Illustrative Analysis

Imagine that we applied regression analysis to phishing data for employees at Rob’s Robots. A series of illuminating patterns may emerge, painting a detailed portrait of the factors influencing phishing susceptibility.

We can perform regression analysis using Excel’s data analysis toolpak.

Then we obtain the following results:

Here are the results from the linear regression analysis using the updated dataset:

R Square (R^2): Approximately 0.43. This value indicates that about 43% of the variability in phishing incidents is explained by the combined influence of the number of emails received per month and the completion of training.

Coefficients:

• Avg_Emails_per_month: Approximately 3.33 times 10^-4. This indicates that for every additional 10,000 emails received per month, there's an associated increase of about 3.33 phishing incidents, holding training constant.

• Completed_Training: Approximately -1.805. This coefficient suggests that, on average, employees who completed the training have about 1.805 fewer phishing incidents than those who didn't, holding the number of emails constant.

Intercept: Approximately 0.9192. This is the predicted number of phishing incidents for an employee who receives zero emails and has not completed the training. (It’s important to remember that phishing attacks can come from other vectors than email.)

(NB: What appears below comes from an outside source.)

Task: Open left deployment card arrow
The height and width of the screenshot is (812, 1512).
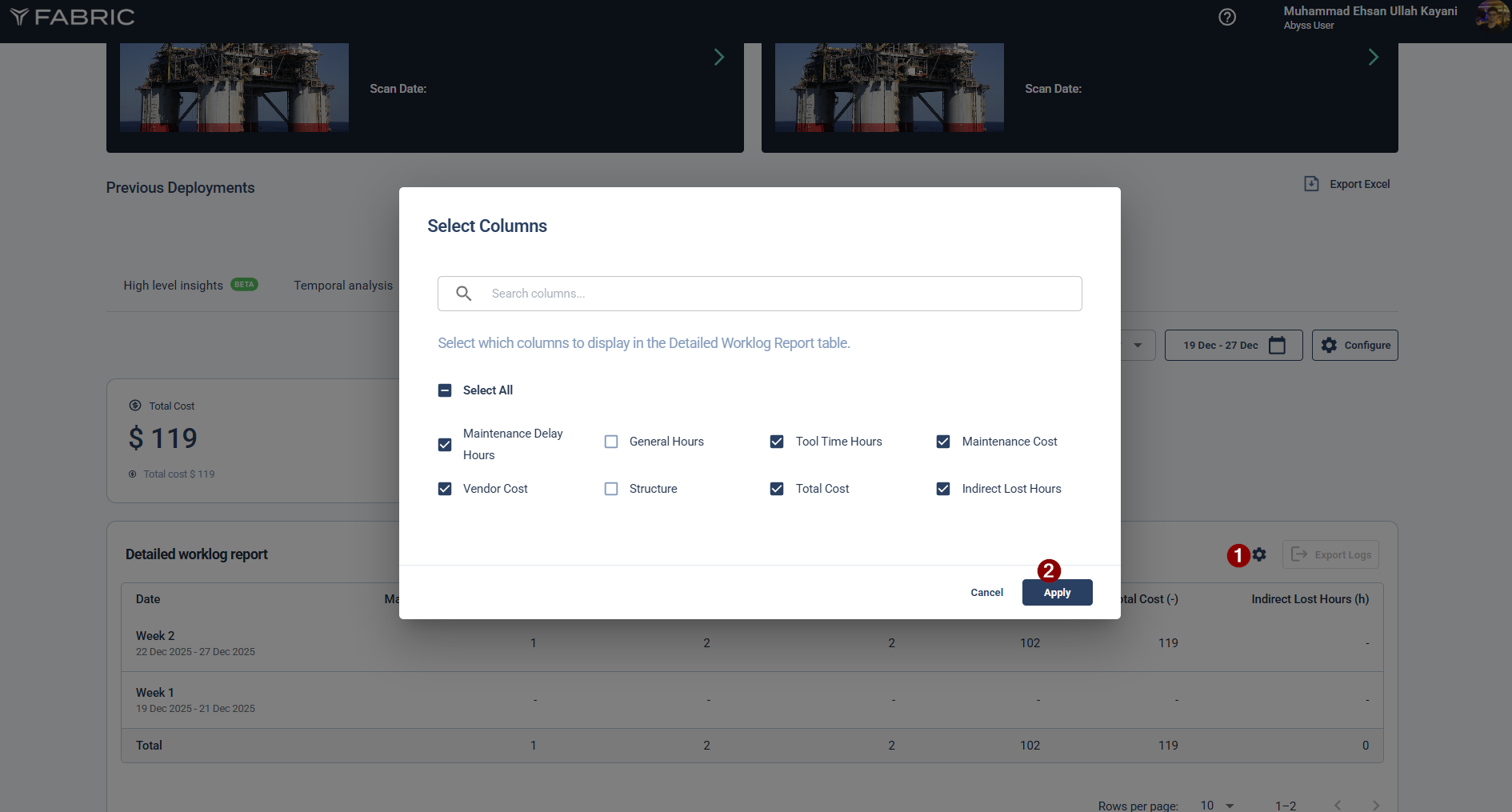Action: tap(718, 57)
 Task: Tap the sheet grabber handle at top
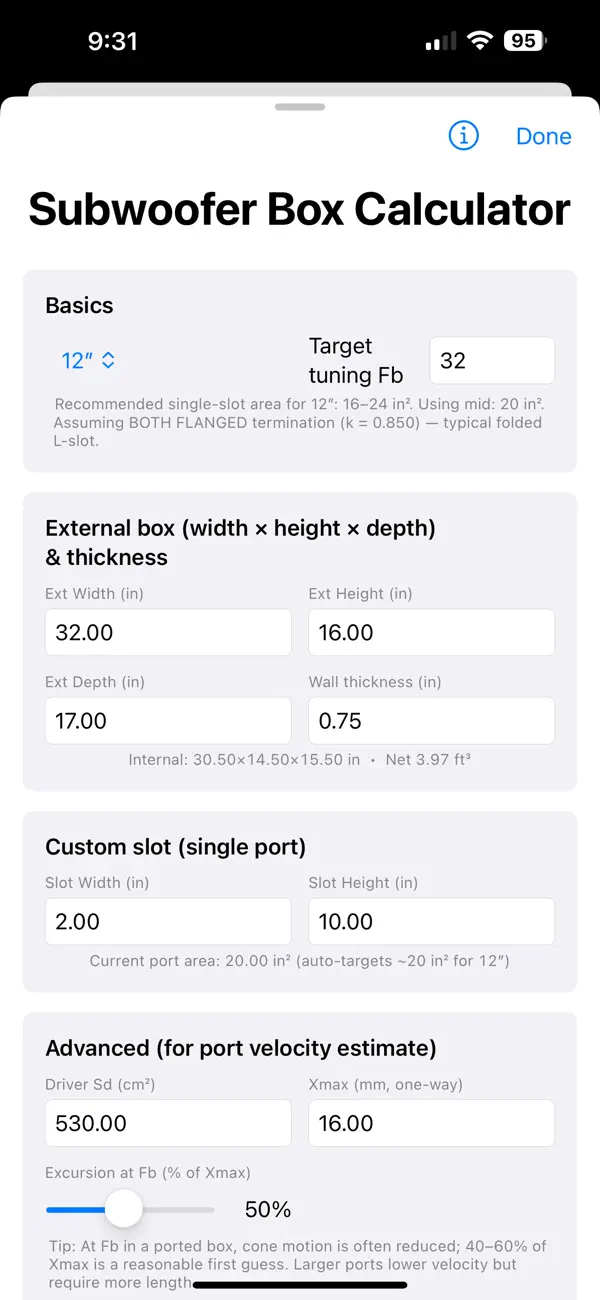pyautogui.click(x=300, y=106)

P-Values: for Average emails per month, the p-value is 0.0002, and for the completed training, the p-value is 6.9 time 10^-12. These values tell us that the relationships we've identified are statistically significant. They are well below a conventional threshold of 0.05.

Additional Analysis: Interestingly, when we perform a regression analysis only on the subgroup of people who have had phishing incidents, then the linear regression R² becomes 0.96, meaning that the model explains about 96% of those observations. For people who have had incidents, the number of emails becomes very highly correlated.

Conclusion: Training appears to have a significant negative effect on phishing incidents, which is consistent with our expectation that training reduces the likelihood of our employees becoming the victims of phishing attacks. Furthermore, the most at risk people appear to experience more incidents when they receive more emails. The cybersecurity team may want to explore increasing email filtering for those users.

Causation vs. Correlation: Navigating the Nuances

As we consider the results from a regression analysis, it's crucial to tread with caution and discernment, especially when interpreting the relationships between variables.

One of the most fundamental distinctions to grasp in this realm is the difference between causation and correlation, a distinction that often carries profound implications.

Correlation implies that two variables move together. If one increases, the other tends to increase (or decrease) as well. However, this doesn't necessarily mean one causes the other.

Causation goes a step further, suggesting that a change in one variable is responsible for a change in another.

While regression analysis excels at identifying and quantifying relationships, it inherently captures correlations. Determining causation typically requires additional evidence, often from controlled experiments or rigorous observational studies.

For instance, our analysis revealed a strong negative correlation between training and phishing incidents. While tempting to conclude that training directly reduces phishing susceptibility (a causal relationship), it's possible that other unmeasured factors play a role. Perhaps more cybersecurity-aware employees are both more likely to complete training and less likely to click on phishing emails.

Conclusion

Regression analysis may prove very useful in our endeavor to understand the nuances of why some individuals fall prey to phishing attacks. Through its systematic, data-driven approach, we can unravel the intricate tapestry of factors that shape phishing susceptibility.

Yet, as with any analytical tool, regression is not a silver bullet. It's a piece of the puzzle, offering valuable perspectives but necessitating careful interpretation and complementary insights. By acknowledging its strengths and limitations, we can harness its full potential, guiding our cybersecurity efforts with a blend of rigor and nuance.